Data for finding displayed items:
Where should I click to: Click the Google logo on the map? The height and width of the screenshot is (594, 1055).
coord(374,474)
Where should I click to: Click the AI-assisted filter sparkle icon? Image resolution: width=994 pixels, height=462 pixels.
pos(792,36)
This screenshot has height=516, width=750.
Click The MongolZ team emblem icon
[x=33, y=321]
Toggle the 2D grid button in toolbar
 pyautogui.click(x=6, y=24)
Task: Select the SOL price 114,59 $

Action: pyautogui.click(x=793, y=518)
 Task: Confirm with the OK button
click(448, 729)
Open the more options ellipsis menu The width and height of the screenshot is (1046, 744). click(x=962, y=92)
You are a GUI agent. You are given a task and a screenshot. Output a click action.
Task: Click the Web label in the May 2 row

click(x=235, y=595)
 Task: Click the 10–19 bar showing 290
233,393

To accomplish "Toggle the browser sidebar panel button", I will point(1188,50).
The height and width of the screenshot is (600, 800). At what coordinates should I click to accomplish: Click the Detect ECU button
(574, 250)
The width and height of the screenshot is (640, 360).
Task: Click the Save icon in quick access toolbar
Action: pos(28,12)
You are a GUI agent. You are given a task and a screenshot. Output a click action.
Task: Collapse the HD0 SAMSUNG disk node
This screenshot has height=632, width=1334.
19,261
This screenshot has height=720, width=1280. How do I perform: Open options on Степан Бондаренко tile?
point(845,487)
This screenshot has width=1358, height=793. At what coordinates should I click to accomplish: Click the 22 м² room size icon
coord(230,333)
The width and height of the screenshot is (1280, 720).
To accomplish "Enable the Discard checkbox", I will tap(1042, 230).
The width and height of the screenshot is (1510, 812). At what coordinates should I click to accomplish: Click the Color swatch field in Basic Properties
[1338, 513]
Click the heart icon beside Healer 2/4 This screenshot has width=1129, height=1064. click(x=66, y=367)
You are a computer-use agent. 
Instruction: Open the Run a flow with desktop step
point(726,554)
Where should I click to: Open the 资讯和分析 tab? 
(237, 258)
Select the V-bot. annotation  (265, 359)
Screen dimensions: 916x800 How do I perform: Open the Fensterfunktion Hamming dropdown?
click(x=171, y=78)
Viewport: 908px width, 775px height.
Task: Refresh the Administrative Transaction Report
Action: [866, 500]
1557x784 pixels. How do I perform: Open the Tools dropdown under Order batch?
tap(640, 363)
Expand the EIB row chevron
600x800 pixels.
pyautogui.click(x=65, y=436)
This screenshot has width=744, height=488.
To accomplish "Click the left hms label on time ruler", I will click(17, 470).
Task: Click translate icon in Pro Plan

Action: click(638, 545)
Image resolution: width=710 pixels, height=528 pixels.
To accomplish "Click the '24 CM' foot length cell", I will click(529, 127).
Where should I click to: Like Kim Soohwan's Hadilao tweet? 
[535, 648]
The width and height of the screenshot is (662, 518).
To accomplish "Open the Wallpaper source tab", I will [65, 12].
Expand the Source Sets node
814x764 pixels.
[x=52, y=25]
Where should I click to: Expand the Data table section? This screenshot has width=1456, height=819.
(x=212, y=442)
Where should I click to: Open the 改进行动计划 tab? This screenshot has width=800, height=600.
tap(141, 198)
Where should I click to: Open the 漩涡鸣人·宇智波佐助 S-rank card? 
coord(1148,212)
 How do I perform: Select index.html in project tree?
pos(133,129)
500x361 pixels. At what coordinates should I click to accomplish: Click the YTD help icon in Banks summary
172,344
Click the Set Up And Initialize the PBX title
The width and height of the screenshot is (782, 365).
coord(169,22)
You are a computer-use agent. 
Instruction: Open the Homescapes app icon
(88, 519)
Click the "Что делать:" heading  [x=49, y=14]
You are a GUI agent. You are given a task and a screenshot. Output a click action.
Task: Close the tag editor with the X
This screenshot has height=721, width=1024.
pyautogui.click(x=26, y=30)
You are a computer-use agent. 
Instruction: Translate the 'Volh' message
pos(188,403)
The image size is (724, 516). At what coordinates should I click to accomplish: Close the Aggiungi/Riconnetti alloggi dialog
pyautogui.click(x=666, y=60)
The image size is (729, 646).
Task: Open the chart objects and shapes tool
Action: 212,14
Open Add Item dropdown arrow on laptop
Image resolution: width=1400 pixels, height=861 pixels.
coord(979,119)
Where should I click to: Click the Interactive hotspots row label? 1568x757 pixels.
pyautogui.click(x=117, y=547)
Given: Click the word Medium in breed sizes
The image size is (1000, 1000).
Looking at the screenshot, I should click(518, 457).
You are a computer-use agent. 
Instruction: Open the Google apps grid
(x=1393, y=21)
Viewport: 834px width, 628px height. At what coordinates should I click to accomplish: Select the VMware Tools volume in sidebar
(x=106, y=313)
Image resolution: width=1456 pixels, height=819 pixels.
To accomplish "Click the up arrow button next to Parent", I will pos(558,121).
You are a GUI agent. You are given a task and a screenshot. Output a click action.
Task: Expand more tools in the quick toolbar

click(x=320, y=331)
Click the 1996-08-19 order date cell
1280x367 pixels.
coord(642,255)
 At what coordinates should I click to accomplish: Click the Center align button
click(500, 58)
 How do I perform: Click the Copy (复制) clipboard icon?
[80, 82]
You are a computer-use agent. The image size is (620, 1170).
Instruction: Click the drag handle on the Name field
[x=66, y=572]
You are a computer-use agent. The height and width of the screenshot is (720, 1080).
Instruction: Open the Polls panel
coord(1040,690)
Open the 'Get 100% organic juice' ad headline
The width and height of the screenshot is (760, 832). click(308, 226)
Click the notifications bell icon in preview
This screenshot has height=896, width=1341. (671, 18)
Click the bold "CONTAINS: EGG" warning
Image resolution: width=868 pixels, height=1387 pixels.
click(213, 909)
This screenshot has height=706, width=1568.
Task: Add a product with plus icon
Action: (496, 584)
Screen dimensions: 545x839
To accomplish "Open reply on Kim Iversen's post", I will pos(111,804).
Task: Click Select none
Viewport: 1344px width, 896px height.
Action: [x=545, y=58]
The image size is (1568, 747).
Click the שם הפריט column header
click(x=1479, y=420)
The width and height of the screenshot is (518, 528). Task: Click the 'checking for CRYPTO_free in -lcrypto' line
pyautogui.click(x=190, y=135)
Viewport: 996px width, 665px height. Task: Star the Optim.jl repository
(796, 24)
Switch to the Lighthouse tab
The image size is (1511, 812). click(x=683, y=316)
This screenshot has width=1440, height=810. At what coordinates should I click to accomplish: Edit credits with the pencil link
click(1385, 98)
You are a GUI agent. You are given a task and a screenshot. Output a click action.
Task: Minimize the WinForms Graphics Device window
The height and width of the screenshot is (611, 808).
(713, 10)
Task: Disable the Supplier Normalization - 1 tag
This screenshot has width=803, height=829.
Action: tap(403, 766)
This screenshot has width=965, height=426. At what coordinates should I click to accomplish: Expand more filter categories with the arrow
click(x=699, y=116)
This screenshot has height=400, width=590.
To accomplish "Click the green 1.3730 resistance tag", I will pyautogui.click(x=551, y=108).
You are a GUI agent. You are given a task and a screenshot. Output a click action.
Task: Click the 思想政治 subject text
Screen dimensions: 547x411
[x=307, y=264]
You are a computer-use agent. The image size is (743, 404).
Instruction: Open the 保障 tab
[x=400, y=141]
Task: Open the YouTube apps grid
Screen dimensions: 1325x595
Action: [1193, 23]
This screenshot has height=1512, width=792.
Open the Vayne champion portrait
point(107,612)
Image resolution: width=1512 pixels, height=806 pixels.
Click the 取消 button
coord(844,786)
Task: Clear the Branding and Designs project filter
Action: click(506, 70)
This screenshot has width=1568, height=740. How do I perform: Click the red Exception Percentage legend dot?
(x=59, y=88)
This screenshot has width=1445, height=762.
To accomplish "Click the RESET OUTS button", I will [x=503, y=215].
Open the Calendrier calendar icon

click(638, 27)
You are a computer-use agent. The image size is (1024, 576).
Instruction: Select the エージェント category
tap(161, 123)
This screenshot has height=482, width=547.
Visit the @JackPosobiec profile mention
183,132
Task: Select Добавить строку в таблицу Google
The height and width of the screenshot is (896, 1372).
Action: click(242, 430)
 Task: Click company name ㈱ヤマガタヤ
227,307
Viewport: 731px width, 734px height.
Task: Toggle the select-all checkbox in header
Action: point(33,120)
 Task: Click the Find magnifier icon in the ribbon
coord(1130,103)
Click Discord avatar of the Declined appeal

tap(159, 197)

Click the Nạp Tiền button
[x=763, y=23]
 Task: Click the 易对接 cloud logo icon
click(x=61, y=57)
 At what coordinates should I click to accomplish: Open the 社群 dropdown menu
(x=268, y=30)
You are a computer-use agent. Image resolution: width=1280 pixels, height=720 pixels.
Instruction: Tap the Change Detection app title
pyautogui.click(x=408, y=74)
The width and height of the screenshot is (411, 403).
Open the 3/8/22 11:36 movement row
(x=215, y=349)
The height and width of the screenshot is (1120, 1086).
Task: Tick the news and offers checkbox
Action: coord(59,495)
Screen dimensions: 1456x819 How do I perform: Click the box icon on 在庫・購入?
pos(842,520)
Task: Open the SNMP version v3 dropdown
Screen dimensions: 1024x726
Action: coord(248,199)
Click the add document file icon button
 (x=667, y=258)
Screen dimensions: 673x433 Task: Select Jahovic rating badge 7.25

▸ Task prompt
Reproduce the lines of the data above without any change, from the line containing "The width and height of the screenshot is (518, 528)." through the line containing "will pyautogui.click(x=551, y=108).", both included.

▸ Response for this exercise
The width and height of the screenshot is (518, 528). Task: Click the 'checking for CRYPTO_free in -lcrypto' line
pyautogui.click(x=190, y=135)
Viewport: 996px width, 665px height. Task: Star the Optim.jl repository
(796, 24)
Switch to the Lighthouse tab
The image size is (1511, 812). click(x=683, y=316)
This screenshot has width=1440, height=810. At what coordinates should I click to accomplish: Edit credits with the pencil link
click(1385, 98)
You are a GUI agent. You are given a task and a screenshot. Output a click action.
Task: Minimize the WinForms Graphics Device window
The height and width of the screenshot is (611, 808).
(713, 10)
Task: Disable the Supplier Normalization - 1 tag
This screenshot has width=803, height=829.
Action: tap(403, 766)
This screenshot has width=965, height=426. At what coordinates should I click to accomplish: Expand more filter categories with the arrow
click(x=699, y=116)
This screenshot has height=400, width=590.
To accomplish "Click the green 1.3730 resistance tag", I will pyautogui.click(x=551, y=108).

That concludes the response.